Reinforcement Learning (RL)
What is Reinforcement Learning?
Reinforcement Learning (RL) is a branch of machine learning where an agent learns by interacting with an environment and making decisions over time. The agent receives rewards or penalties as feedback and aims to learn an optimal policy that maximizes the cumulative (long-term) reward.
Unlike supervised learning, RL does not use labeled data, and unlike unsupervised learning, it focuses on goal-directed behavior through sequential decision-making.

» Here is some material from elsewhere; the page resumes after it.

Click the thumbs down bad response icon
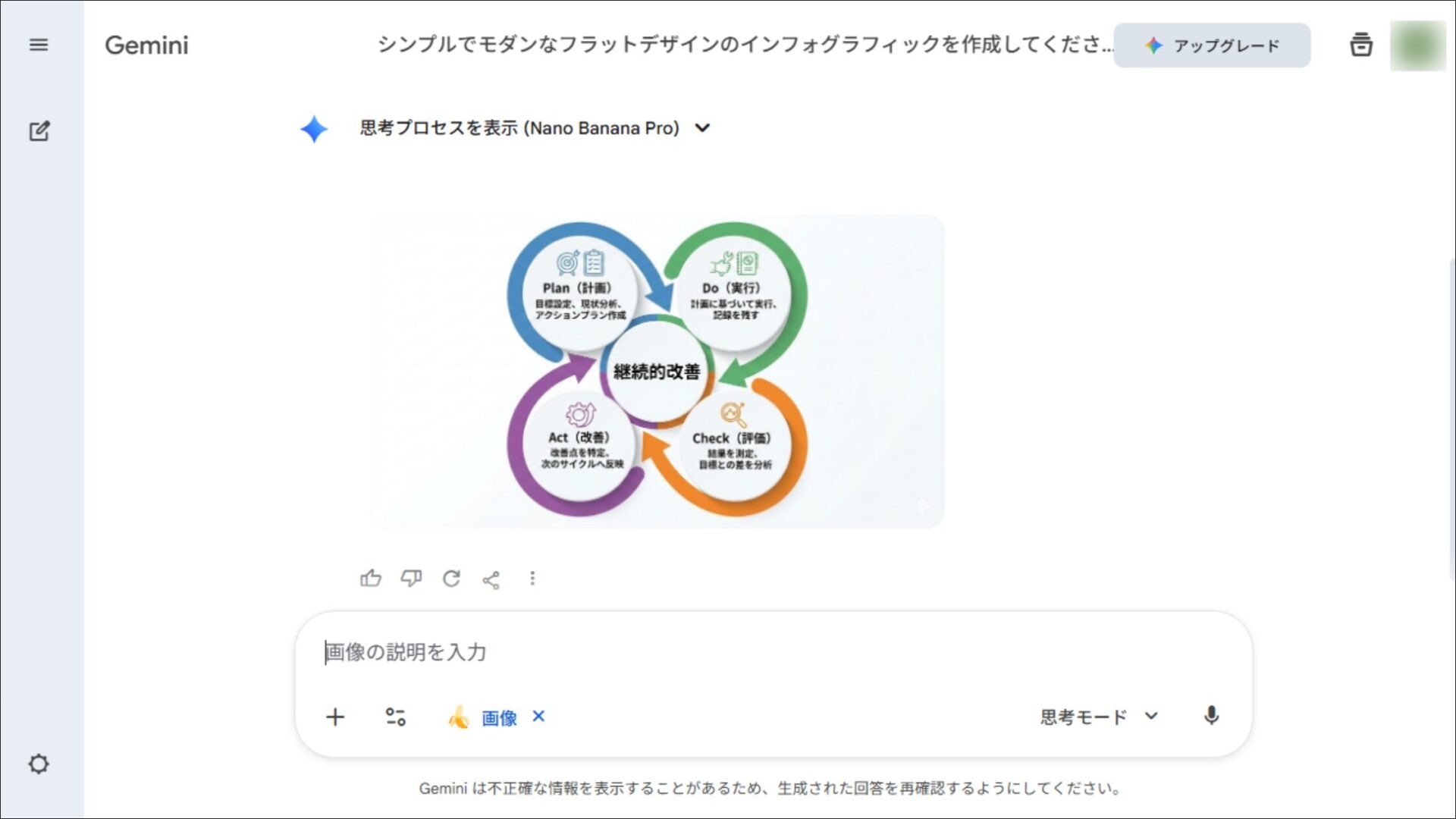 [411, 579]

A core challenge in RL is the exploration vs. exploitation trade-off:
- Exploration: Trying new actions to discover better rewards
- Exploitation: Using known actions that yield high rewards
How Reinforcement Learning Works
Core Components
- Agent: Learner or decision-maker
- Environment: External system the agent interacts with
- State (S): Current situation of the environment
- Action (A): Choices available to the agent
- Reward (R): Feedback signal after taking an action
- Policy (π): Strategy mapping states to actions
- Value Function (V / Q): Expected future reward
- Model (optional): Agent’s understanding of environment dynamics
Learning Process
- Observation: Agent observes the current state
- Action Selection: Agent selects an action using its policy
- Interaction: Action is executed in the environment
- Reward: Agent receives a reward and next state
- Policy Update: Policy/value function is updated
- Iteration: Process continues until convergence or termination
Types of Reinforcement Learning
1. Value-Based Methods
- Learn value functions to guide action selection
- Aim to maximize expected future rewards
Examples:
- Q-Learning
- SARSA
2. Policy-Based Methods
- Learn policies directly without estimating value functions
- Suitable for continuous action spaces
Examples:
- Policy Gradient
- REINFORCE
3. Actor-Critic Methods
- Combine both value-based (critic) and policy-based (actor) approaches
- More stable and sample-efficient
Examples:
- A2C (Advantage Actor-Critic)
- A3C (Asynchronous A2C)
- DDPG
4. Model-Based Methods
- Learn a model of the environment
- Use planning and simulation
Examples:
- Dyna-Q
- Monte Carlo Tree Search (MCTS)
Key Characteristics of Reinforcement Learning
- Interactive Learning: Agent learns through trial and error
- Reward-Driven: Learning guided by rewards, not labels
- Sequential Decision-Making: Actions affect future states
- Exploration vs Exploitation: Core RL challenge
- Temporal Credit Assignment: Delayed rewards are handled
- No Labeled Data: No predefined correct outputs
Common Reinforcement Learning Algorithms
1. Q-Learning
- Learns optimal action-value function (Q-function)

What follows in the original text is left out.